I am doing some property testing in F# using FsCheck. I therefore wish to guarantee that certain conditions always hold, regardless of input arguments.
Consider I define a trivial identity function for float
values.
let floatId (x : float) = x
I then define a test of this function which I know should always hold:
let ``floatId returns input float`` x = floatId x = x
This is a trivial test, I am just checking that calling my float identity function returns the same as the input float.
I then plug this function into FsCheck:
Check.Quick ``floatId returns input float``
Unfortunately, this property test fails!
Falsifiable, after 21 tests (0 shrinks) (StdGen (1872424299,296201373)): Original: nan
Of course, looking back, it was pretty obvious this was going to happen, we know that nan <> nan
.
Due to structural comparison in F#, this can plague (slightly) more complex test cases involving collections too.
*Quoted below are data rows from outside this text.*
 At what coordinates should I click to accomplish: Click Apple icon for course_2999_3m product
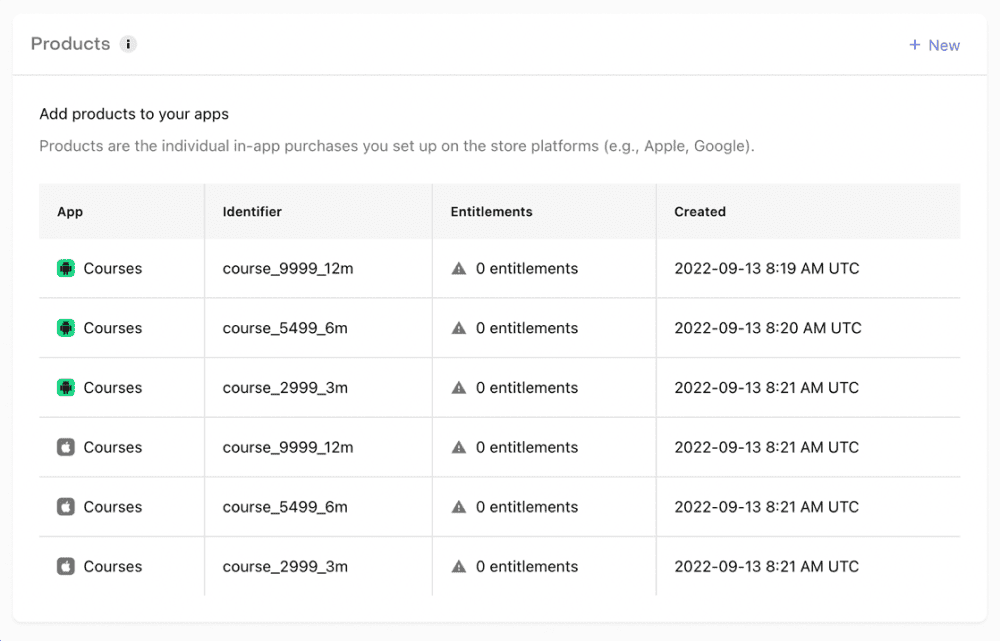point(66,566)
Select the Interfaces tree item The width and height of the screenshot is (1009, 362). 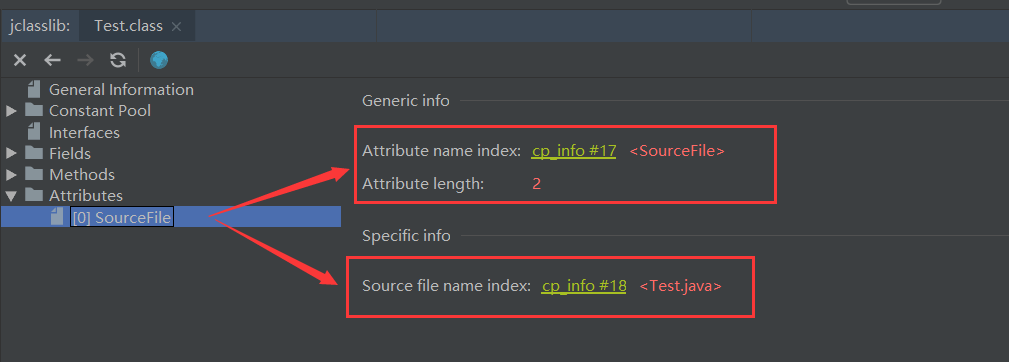point(84,132)
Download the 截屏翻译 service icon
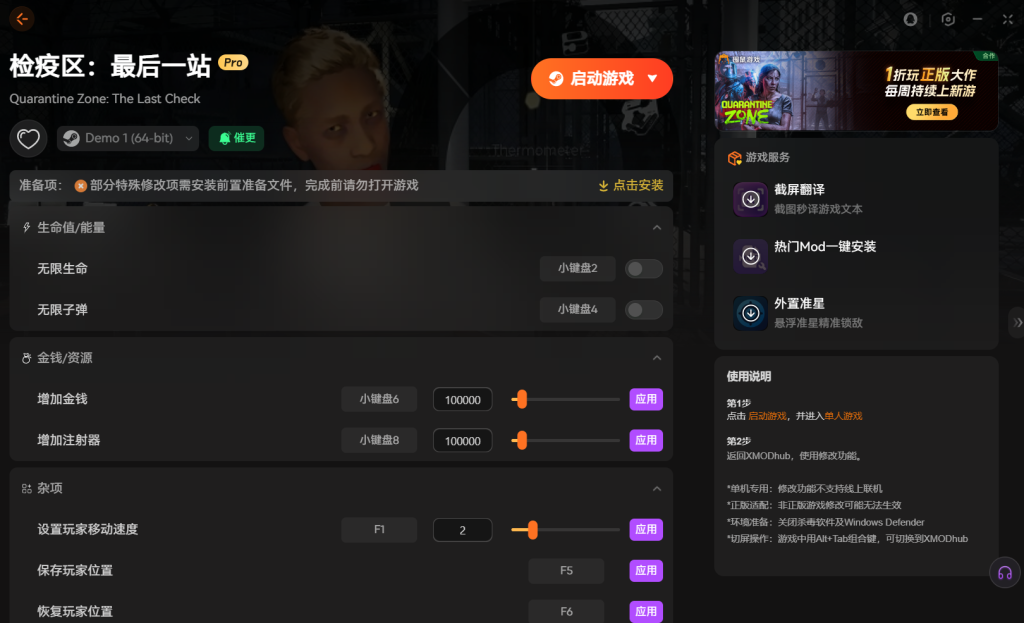Image resolution: width=1024 pixels, height=623 pixels. click(750, 199)
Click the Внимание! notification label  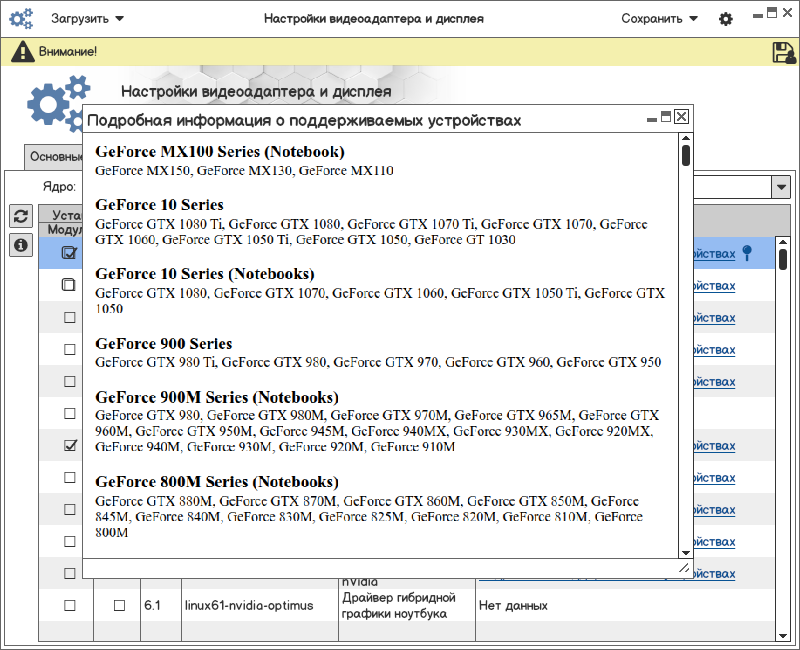coord(68,52)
If I design a similar function for float lists:
let listFloatId (lst : float list) = lst
let ``listFloatId returns input float list`` lst = listFloatId lst = lst
Falsifiable, after 6 tests (3 shrinks) (StdGen (1874889363,296201373)): Original: [nan; 2.0; 2.25; 4.940656458e-324] Shrunk: [nan]
Same problem again!
Obviously I can engineer around this problem by creating my own equality testing functions, that's fine for float
values but it becomes more complex to extend to collections like list
since I have to start using List.forall2
with my custom equality function and generally specialising my code to each individual collection type.
Is there a general way of solving this problem in F#?